According to city maps, the mileage in Minneapolis devoted to bike travel has shot up, from 82 miles in 1997 to 139 in 2010 to 207 this year. The city is now working on boosting that to 402 miles long-term.

Those numbers are slightly deceptive. For example, the 1997 numbers include 62 miles of what are labeled protected bikeways. But most of those are on off-road recreational paths installed by the Minneapolis Park and Recreation Board long ago in the 1970s along its parkways.

They're included in the category of protected bikeways, but the planning these days for protected bikeways in the city is focused mostly on on-street bikeways. The city's main bike advocacy group has set a goal of 30 miles of protected bikeways on city streets by 2020.

Protected bikeways have some degree of separation from nearby traffic that's more than paint, such as a curb, bollards or a different elevation.
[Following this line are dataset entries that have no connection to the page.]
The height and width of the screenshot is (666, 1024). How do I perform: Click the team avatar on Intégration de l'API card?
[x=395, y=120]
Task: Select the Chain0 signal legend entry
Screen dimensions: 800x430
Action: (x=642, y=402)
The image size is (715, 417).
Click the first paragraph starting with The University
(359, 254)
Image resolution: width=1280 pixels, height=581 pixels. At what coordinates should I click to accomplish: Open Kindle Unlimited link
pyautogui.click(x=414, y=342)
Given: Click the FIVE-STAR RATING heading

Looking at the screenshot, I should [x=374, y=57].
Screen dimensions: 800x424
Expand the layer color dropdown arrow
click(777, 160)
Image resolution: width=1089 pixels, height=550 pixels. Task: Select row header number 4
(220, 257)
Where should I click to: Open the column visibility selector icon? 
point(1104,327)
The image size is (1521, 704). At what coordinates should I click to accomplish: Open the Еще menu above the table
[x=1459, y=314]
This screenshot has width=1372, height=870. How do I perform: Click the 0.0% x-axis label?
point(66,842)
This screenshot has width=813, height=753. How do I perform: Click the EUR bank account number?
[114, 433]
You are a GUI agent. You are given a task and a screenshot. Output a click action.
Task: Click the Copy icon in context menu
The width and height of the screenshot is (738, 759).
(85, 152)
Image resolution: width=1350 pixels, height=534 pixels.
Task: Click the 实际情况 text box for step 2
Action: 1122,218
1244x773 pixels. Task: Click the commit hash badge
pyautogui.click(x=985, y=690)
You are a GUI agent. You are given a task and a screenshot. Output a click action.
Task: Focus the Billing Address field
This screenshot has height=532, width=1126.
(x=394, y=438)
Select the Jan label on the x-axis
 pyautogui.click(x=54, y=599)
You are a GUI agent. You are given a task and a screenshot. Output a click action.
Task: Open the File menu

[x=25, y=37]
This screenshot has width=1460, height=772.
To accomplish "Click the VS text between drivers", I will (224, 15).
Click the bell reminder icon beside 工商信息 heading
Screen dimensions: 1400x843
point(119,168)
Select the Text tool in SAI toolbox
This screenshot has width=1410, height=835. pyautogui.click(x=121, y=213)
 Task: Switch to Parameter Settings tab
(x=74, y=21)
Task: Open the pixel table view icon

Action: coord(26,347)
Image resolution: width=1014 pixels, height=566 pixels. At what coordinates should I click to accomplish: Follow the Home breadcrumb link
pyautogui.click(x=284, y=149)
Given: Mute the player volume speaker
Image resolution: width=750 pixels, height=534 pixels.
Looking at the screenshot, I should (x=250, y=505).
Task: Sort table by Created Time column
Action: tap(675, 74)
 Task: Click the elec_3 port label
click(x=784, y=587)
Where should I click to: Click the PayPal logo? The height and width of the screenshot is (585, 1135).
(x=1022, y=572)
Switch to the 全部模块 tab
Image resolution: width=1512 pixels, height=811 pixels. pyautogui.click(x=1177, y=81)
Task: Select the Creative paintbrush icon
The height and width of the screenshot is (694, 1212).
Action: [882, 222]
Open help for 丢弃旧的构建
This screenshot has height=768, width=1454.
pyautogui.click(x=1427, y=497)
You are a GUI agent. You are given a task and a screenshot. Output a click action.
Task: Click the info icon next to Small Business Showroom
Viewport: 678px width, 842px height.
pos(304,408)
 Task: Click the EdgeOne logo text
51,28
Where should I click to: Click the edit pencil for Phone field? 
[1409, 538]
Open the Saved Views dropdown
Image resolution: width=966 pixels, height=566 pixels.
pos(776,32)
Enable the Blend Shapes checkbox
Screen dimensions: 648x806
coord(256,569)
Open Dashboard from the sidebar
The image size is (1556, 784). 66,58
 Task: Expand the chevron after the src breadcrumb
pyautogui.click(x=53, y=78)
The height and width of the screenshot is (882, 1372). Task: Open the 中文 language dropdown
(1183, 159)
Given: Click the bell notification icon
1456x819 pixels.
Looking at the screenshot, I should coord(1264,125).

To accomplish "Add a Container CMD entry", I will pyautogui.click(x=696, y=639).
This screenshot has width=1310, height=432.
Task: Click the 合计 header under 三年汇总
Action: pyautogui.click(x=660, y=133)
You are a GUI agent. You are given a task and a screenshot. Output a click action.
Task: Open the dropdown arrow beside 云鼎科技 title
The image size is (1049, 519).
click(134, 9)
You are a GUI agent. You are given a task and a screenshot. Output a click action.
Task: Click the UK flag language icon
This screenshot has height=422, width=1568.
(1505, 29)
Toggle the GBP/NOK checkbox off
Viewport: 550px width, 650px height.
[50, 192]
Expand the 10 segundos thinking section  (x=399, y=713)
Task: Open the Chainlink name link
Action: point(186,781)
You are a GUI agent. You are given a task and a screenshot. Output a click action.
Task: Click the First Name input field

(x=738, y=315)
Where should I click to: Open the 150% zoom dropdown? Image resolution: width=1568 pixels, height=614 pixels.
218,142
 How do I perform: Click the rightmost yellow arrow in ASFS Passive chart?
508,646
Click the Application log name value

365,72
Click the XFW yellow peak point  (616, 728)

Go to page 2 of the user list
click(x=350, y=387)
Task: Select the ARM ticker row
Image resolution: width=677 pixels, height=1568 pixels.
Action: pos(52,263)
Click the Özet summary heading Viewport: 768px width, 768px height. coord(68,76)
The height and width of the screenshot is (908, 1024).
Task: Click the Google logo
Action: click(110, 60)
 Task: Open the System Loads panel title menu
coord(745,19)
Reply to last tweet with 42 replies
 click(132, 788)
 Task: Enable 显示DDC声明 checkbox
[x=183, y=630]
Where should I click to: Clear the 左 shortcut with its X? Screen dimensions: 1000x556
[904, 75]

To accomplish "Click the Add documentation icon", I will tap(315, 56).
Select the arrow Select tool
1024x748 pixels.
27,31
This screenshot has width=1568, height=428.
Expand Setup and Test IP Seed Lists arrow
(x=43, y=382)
Some people make a distinction between protected bike lanes and cycle tracks – reserving the latter term for places like Washington Avenue where a new two-way set of two-way lanes will be up on the curb level.

Much of the recent growth in Minneapolis has been in the cheapest form of bike facility, which are simple painted bike lanes. Mileage there has grown from 19 miles in 1997 to 78 miles now, with more than 50 miles more on the drawing boards.

It seems like bike planning is exploding these days. Minneapolis is updating its 2011 bike master plan to show where bikers want protected bikeways. Hennepin County and Three Rivers Park District are close to putting the finishing on an update of a bike plan. MnDOT is developing a statewide plan for a bicycle system, and is planning a workshop and open house on Thursday in north Minneapolis.

In case you're wondering how long it may take the city to hit the goal of 402 miles, think long-term. Simon Blenski, a city bike planner said the goal is to have the on-street lanes now listed in the city's master plan done in 20 years, but that off-street routes could take 30 years.

Whenever that happens, most Minneapolis rides should find a bike route handy. The city master plan calls for every resident to live within one-quarter mile of a signed bike route, one-half mile of a bike lane and one mile of a trail by 2020.

But getting those additional lanes installed could be tougher in the future. The bike route explosion of the past dozen years was given a considerable boost both by fitness advocate and Mayor R.T. Rybak, now out of City Hall, and by a key appropriation. The money came from the $28 million in federal aid that flowed to the Twin Cities under a pilot program to encourage biking and walking engineered by the late U.S. Rep. Jim Oberstar. But offsetting the end of that funding is the emergence of a Minneapolis bike lobby determined to redistribute how streets are split between motorists, bikers and walkers.